*WORK REQUEST*. Given the material below, output exactly the lines from the line with "You are a computer-use agent. The image" to the line with "Task: Tap the blue app icon in status bar", both ends included, and no other lines.

╭──

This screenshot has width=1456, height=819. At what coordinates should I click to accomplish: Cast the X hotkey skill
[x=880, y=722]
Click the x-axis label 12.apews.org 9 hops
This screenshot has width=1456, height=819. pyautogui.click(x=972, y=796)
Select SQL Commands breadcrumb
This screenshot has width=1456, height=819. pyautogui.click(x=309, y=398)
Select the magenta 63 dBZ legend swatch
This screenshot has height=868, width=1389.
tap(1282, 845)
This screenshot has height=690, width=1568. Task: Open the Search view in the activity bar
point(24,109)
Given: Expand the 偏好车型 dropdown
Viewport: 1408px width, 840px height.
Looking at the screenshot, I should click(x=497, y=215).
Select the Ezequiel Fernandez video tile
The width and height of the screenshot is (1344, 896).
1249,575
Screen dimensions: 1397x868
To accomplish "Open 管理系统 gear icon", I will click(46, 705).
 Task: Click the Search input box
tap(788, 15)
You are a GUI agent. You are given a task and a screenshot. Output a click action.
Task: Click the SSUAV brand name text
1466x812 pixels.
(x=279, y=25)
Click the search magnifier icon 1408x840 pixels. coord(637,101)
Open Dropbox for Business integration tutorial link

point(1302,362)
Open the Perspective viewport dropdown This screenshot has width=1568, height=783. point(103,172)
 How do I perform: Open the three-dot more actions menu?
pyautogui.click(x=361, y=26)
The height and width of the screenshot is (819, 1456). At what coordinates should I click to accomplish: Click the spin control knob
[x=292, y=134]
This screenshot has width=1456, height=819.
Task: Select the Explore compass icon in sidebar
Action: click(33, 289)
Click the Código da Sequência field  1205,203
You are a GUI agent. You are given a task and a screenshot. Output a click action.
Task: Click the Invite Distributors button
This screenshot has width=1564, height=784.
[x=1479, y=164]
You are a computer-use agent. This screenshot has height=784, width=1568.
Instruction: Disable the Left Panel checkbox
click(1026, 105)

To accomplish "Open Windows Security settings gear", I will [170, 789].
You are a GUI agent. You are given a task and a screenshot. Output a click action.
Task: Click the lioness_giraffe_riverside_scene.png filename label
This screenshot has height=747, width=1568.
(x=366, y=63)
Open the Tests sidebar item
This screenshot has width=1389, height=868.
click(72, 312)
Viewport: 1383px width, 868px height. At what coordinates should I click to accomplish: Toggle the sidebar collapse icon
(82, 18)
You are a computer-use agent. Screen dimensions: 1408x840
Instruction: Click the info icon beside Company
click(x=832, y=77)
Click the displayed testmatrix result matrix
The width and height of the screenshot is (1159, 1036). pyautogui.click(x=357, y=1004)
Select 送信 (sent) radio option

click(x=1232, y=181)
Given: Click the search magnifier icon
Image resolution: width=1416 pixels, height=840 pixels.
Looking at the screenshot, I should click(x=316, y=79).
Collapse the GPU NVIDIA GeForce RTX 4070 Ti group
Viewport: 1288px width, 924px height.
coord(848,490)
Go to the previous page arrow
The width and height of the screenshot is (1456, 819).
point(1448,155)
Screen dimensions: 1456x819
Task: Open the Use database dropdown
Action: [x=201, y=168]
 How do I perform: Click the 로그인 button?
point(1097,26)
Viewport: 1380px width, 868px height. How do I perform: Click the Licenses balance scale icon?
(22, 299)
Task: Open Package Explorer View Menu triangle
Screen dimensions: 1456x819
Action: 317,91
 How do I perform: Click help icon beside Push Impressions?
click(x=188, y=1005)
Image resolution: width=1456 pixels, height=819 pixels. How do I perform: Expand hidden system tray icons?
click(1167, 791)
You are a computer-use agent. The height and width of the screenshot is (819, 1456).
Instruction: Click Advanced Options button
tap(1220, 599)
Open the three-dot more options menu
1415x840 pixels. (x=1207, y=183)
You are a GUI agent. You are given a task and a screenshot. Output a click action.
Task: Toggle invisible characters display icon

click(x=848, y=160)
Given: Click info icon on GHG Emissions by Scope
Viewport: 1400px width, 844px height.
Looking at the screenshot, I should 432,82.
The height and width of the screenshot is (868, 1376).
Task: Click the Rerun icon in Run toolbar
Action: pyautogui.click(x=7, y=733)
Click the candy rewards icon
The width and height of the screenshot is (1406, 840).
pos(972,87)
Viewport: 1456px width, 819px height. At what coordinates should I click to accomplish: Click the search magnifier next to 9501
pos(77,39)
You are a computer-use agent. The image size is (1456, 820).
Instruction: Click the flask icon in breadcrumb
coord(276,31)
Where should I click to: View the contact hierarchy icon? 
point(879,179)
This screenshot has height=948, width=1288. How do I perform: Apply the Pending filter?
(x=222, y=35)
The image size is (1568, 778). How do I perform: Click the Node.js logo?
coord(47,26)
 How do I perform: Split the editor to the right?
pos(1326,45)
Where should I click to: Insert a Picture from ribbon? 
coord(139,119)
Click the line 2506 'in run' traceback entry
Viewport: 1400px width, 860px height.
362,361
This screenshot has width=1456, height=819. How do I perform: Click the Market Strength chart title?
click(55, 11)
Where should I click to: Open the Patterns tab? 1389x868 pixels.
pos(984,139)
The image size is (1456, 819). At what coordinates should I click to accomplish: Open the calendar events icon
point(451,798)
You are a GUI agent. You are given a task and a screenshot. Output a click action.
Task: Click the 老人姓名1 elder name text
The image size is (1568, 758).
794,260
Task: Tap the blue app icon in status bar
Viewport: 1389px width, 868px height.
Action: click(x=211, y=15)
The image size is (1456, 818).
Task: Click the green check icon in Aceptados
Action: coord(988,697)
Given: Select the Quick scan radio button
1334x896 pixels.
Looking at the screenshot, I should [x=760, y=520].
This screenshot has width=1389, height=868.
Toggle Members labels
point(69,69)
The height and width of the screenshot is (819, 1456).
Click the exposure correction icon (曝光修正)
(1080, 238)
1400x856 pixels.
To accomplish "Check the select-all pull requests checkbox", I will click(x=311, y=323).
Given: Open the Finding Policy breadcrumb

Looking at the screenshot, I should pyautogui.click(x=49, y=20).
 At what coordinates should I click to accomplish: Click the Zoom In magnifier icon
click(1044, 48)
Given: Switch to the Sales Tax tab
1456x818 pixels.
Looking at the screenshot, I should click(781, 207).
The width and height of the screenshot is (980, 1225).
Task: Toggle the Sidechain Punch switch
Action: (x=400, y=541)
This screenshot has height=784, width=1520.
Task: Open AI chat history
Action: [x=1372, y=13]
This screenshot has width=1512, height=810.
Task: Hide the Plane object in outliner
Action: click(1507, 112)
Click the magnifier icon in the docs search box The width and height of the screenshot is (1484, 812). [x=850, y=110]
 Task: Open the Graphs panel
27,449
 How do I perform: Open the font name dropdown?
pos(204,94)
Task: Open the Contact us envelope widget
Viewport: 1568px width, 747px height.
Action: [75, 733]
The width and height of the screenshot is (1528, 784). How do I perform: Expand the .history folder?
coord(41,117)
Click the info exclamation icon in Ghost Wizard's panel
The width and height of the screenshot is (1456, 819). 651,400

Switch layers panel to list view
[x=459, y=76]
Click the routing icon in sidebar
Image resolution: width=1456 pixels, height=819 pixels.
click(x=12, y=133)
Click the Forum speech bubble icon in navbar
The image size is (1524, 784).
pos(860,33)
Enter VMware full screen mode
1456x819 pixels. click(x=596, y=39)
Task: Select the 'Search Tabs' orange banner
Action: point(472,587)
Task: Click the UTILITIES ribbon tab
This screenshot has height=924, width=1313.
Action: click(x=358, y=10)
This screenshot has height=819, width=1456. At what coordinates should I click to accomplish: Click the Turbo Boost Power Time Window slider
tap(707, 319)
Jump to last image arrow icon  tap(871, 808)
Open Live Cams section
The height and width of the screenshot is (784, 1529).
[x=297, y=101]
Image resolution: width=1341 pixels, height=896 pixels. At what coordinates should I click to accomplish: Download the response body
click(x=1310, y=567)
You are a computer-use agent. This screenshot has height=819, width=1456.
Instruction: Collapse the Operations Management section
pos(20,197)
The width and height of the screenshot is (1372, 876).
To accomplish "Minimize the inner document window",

╰──

*EXPECTED ANSWER*.
You are a computer-use agent. The image size is (1456, 820).
Instruction: Click the flask icon in breadcrumb
coord(276,31)
Where should I click to: View the contact hierarchy icon? 
point(879,179)
This screenshot has height=948, width=1288. How do I perform: Apply the Pending filter?
(x=222, y=35)
The image size is (1568, 778). How do I perform: Click the Node.js logo?
coord(47,26)
 How do I perform: Split the editor to the right?
pos(1326,45)
Where should I click to: Insert a Picture from ribbon? 
coord(139,119)
Click the line 2506 'in run' traceback entry
Viewport: 1400px width, 860px height.
362,361
This screenshot has width=1456, height=819. How do I perform: Click the Market Strength chart title?
click(55, 11)
Where should I click to: Open the Patterns tab? 1389x868 pixels.
pos(984,139)
The image size is (1456, 819). At what coordinates should I click to accomplish: Open the calendar events icon
point(451,798)
You are a GUI agent. You are given a task and a screenshot. Output a click action.
Task: Click the 老人姓名1 elder name text
The image size is (1568, 758).
794,260
Task: Tap the blue app icon in status bar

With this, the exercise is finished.